[Start of section]

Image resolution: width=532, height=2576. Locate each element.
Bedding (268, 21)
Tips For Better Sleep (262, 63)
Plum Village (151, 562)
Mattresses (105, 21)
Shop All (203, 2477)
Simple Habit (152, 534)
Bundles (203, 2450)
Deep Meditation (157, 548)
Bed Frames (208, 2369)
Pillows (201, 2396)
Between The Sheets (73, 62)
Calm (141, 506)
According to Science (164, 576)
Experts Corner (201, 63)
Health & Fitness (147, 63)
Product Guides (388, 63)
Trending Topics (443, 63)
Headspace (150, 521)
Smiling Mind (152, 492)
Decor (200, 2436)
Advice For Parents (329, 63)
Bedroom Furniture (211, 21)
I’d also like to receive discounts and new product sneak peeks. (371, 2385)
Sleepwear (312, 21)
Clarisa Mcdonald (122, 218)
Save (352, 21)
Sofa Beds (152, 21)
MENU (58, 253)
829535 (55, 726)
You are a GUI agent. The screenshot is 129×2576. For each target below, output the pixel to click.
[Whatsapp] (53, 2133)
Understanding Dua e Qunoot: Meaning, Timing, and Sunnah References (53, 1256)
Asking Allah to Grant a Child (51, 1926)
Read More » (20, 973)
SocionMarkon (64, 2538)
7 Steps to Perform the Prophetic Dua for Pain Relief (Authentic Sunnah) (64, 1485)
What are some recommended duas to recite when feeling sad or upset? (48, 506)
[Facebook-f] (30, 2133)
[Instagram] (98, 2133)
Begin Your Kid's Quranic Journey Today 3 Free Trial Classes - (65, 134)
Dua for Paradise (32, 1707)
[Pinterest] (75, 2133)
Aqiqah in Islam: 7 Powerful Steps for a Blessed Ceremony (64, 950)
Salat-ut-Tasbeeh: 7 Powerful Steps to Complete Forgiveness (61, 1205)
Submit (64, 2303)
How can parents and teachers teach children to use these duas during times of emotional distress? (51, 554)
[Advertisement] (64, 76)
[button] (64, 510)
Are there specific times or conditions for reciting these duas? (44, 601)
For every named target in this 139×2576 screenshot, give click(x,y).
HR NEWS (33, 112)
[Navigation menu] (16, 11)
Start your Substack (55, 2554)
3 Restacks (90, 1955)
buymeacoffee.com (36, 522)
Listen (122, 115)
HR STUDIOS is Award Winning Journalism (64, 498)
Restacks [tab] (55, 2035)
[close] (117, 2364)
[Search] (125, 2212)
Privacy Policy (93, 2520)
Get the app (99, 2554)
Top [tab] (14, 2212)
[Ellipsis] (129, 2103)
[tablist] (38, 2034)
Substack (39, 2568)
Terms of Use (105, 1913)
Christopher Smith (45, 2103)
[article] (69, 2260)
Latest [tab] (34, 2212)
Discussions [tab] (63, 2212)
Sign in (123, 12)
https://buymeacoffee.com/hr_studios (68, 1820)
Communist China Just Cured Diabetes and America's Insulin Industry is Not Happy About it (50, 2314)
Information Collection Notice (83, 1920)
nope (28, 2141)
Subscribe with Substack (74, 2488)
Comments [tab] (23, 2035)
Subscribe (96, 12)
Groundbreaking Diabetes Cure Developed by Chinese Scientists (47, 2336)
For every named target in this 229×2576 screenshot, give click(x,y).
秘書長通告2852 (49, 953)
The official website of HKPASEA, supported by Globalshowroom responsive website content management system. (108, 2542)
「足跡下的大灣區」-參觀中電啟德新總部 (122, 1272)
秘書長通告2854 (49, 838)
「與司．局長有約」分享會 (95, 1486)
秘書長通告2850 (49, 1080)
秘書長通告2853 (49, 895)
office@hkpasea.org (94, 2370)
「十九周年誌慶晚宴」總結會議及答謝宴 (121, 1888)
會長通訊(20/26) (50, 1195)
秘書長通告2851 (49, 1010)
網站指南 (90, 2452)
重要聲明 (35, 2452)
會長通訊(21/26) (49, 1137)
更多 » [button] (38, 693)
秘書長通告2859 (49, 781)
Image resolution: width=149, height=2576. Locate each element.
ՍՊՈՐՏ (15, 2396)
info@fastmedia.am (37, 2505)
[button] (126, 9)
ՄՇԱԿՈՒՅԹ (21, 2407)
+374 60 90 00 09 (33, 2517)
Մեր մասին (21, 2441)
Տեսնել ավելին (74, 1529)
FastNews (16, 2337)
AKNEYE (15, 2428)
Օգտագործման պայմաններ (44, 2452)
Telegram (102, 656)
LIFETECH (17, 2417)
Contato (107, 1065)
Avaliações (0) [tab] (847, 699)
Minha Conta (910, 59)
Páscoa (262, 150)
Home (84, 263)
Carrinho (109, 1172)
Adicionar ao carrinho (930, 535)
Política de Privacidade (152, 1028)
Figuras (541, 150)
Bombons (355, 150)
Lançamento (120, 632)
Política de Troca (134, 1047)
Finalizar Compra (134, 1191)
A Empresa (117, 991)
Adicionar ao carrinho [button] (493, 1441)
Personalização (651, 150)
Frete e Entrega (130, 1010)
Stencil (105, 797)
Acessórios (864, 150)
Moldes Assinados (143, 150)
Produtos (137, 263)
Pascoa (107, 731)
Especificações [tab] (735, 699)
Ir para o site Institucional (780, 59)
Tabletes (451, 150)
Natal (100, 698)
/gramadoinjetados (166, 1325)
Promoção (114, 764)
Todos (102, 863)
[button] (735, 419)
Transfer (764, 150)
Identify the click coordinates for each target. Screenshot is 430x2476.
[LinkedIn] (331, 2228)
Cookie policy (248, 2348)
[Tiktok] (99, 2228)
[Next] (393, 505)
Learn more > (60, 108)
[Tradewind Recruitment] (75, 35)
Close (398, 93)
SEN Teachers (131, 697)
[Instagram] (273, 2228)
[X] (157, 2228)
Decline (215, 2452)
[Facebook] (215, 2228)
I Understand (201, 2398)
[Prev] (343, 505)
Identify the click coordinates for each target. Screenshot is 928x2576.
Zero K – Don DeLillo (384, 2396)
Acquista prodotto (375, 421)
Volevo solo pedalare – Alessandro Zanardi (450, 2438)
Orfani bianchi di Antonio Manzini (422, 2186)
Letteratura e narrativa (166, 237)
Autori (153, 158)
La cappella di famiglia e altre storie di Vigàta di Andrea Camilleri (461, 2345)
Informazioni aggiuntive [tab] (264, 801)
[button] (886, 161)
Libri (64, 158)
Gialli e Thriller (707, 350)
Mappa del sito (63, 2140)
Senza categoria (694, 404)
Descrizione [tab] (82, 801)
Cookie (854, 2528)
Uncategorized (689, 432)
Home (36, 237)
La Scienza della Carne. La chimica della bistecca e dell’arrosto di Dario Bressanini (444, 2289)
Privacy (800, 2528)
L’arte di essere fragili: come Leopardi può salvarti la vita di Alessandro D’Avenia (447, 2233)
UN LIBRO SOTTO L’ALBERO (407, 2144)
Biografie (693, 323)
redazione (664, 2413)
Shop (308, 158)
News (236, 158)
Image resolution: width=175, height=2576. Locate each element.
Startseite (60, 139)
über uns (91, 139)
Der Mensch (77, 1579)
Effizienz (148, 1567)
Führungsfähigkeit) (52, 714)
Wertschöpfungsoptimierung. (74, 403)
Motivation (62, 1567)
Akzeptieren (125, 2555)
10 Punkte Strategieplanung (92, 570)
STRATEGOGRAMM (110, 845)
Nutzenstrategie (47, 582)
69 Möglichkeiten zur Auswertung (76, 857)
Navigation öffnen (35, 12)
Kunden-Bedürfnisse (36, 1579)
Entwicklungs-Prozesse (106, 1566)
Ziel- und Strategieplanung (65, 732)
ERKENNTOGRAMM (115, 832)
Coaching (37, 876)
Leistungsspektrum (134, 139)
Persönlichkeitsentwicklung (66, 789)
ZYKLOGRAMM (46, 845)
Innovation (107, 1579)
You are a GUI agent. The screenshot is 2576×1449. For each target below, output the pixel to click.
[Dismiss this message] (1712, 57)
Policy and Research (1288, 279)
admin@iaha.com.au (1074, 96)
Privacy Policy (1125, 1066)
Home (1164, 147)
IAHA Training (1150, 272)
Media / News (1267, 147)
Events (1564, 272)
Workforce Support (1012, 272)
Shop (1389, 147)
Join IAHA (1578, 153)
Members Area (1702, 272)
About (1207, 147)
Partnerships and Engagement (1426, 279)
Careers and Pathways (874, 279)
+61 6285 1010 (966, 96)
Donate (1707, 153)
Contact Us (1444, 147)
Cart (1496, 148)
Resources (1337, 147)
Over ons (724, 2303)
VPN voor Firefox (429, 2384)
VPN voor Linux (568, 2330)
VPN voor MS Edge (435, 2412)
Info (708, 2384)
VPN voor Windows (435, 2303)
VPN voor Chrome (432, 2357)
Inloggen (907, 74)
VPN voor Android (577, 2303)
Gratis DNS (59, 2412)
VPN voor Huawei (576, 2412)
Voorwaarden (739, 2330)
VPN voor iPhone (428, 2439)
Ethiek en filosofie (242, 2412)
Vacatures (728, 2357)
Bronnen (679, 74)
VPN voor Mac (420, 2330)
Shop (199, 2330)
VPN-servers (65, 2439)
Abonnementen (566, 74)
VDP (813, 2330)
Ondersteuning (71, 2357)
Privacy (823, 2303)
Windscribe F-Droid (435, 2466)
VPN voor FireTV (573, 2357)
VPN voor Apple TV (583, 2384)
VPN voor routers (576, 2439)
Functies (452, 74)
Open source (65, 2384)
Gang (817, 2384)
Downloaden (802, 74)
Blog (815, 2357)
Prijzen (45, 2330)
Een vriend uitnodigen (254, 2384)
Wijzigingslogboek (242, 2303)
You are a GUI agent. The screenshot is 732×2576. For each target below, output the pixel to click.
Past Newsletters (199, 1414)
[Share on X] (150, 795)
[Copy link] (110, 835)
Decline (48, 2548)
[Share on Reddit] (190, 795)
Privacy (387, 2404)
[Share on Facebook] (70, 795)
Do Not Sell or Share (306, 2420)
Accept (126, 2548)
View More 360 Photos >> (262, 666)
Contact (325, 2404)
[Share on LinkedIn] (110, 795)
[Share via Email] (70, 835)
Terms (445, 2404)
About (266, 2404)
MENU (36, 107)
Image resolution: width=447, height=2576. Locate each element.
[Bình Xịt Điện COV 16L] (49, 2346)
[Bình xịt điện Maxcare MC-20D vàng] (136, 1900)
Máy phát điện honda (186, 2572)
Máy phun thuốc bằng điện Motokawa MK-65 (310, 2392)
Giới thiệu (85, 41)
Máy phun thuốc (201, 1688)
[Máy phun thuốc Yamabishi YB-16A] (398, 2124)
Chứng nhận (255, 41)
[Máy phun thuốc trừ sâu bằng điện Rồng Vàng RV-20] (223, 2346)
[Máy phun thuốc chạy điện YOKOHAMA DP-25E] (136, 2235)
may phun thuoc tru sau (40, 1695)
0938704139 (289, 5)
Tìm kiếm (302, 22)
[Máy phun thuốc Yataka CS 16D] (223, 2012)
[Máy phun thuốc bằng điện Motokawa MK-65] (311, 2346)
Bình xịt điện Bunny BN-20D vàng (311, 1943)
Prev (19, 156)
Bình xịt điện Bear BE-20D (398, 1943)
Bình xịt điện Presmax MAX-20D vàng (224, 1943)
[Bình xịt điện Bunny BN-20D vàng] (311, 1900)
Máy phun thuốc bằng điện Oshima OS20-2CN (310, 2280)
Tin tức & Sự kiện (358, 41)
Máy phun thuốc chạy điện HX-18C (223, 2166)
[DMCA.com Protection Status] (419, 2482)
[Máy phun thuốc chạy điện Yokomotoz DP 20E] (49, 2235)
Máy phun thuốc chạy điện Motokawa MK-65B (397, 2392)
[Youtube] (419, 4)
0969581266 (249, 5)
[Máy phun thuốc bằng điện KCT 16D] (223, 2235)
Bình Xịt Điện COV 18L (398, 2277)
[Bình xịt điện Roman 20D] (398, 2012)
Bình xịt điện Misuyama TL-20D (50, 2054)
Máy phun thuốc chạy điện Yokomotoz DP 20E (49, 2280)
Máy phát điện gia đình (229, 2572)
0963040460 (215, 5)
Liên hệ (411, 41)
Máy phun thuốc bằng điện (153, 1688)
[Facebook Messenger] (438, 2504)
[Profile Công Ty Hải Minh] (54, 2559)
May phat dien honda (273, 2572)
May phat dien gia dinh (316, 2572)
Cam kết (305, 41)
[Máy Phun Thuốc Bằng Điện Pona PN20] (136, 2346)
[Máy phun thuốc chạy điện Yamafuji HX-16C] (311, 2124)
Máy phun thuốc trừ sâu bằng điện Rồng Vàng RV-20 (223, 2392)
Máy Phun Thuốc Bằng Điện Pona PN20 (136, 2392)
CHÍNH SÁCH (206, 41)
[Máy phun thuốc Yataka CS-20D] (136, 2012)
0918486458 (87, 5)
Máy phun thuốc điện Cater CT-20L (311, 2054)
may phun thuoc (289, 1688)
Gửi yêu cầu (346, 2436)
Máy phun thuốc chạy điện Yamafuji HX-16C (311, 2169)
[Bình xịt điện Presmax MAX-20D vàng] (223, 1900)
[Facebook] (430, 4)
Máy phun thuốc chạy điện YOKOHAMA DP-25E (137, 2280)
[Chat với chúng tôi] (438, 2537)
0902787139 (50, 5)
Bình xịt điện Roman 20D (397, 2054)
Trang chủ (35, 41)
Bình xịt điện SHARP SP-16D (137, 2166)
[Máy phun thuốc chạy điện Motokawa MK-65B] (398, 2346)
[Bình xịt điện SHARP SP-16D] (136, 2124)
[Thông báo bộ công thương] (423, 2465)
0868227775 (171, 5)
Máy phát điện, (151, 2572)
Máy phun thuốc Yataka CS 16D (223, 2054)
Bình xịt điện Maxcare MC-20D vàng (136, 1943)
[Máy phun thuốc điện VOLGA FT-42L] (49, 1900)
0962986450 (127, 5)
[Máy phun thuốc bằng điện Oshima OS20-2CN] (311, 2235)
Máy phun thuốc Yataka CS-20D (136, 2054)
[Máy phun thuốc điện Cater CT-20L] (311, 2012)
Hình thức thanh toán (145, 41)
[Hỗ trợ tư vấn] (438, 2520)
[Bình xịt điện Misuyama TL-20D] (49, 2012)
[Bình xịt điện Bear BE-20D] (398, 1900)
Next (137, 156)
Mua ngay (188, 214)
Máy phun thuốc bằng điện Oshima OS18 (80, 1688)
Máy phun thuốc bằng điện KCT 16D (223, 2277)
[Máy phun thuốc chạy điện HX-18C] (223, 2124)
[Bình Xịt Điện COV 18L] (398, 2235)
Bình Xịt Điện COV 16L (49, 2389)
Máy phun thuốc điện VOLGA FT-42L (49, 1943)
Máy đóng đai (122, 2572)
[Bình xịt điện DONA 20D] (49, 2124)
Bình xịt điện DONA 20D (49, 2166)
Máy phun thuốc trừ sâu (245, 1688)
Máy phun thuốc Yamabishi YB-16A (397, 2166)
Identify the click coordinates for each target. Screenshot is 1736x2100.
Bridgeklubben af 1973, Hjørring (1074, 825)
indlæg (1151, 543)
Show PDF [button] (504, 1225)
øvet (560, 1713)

[End of section]

*WHAT YOU NEED TO DO:* There is a run of lines above from the one with "SEN Teachers (131, 697)" to the one with "Acquista prodotto (375, 421)"; print exactly that run, both ends included, and nothing else.

*REPLY:*
SEN Teachers (131, 697)
[Instagram] (273, 2228)
[X] (157, 2228)
Decline (215, 2452)
[Facebook] (215, 2228)
I Understand (201, 2398)
[Prev] (343, 505)
Identify the click coordinates for each target. Screenshot is 928x2576.
Zero K – Don DeLillo (384, 2396)
Acquista prodotto (375, 421)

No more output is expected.